Long-term plan for jute sector development underway
Says industries adviser
Star Business Report
The government has conducted a study to find out problems of the jute mills in the public sector aiming to revive the mills, said Industries Adviser Geeteara Shafiya Choudhury. "The jute sector is in a horrible stage. There are huge ghost workers in the public jute mills. All of them will be identified by the study. And then we will decide how the jute sector will go further," she said, adding that a long-term plan for the development of the jute sector is being worked out. The adviser was speaking at a seminar titled 'National Budget for 2007-08:What's in the basket for SMEs,' organised by the Economic Reporters Forum (ERF) in partnership with Katalyst. Hossain Khaled, president of Dhaka Chamber of Commerce and Industry (DCCI), Zakaria Kazal, ERF president, and Nazmul Ahsan, general secretary, were present at the function.

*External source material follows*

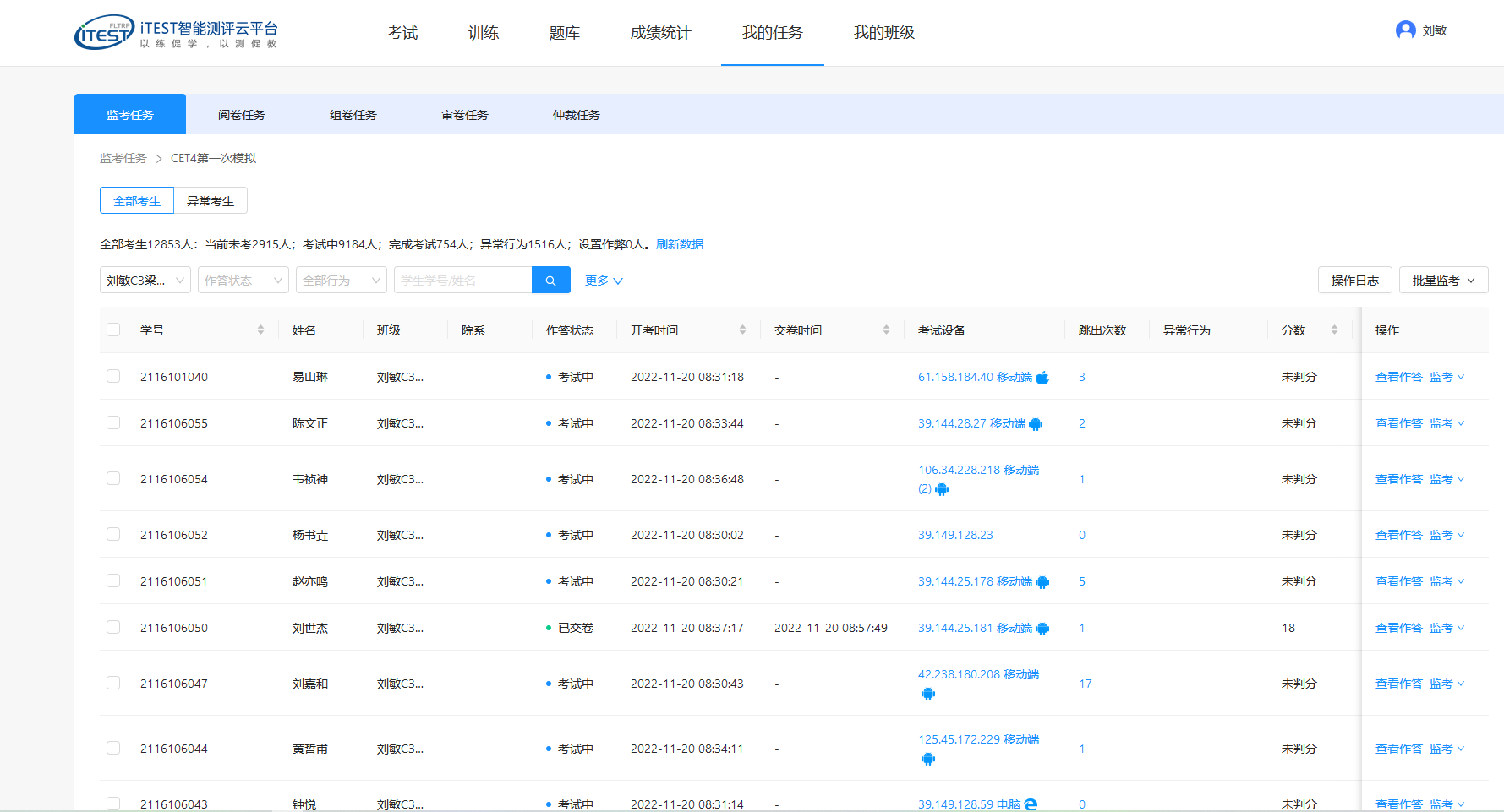Open the 作答状态 filter dropdown
1504x812 pixels.
coord(243,281)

Titu Datta Gupta, joint news editor of the New Age, presented the keynote paper on SMEs in Bangladesh's Business Landscape: A Journalistic Review. The adviser, also in charge of the ministries of textiles and jute, said buyers for Bangladeshi jute products are now shifting to another country. "We are trying to communicate with them so that they come to Bangladesh again as jute products now marked an improvement," she said. The adviser stressed the need for developing the small and medium enterprises in the interest of the country's economic development. She said the people, especially the women, who have not enough money for bigger enterprises, are the main engine behind the growing SME sector. A long-term plan for the SME sector is needed so that it runs smoothly and contributes to the country's economy significantly, she suggested. In his paper Gupta recommended rationalisation of duty rates for industrial raw materials, intermediate and finished products. He also laid emphasis on the central bank's refinancing for the SME sector. Budgetary allocation for technical support, skill training and quality control for the SME development is also needed, he said.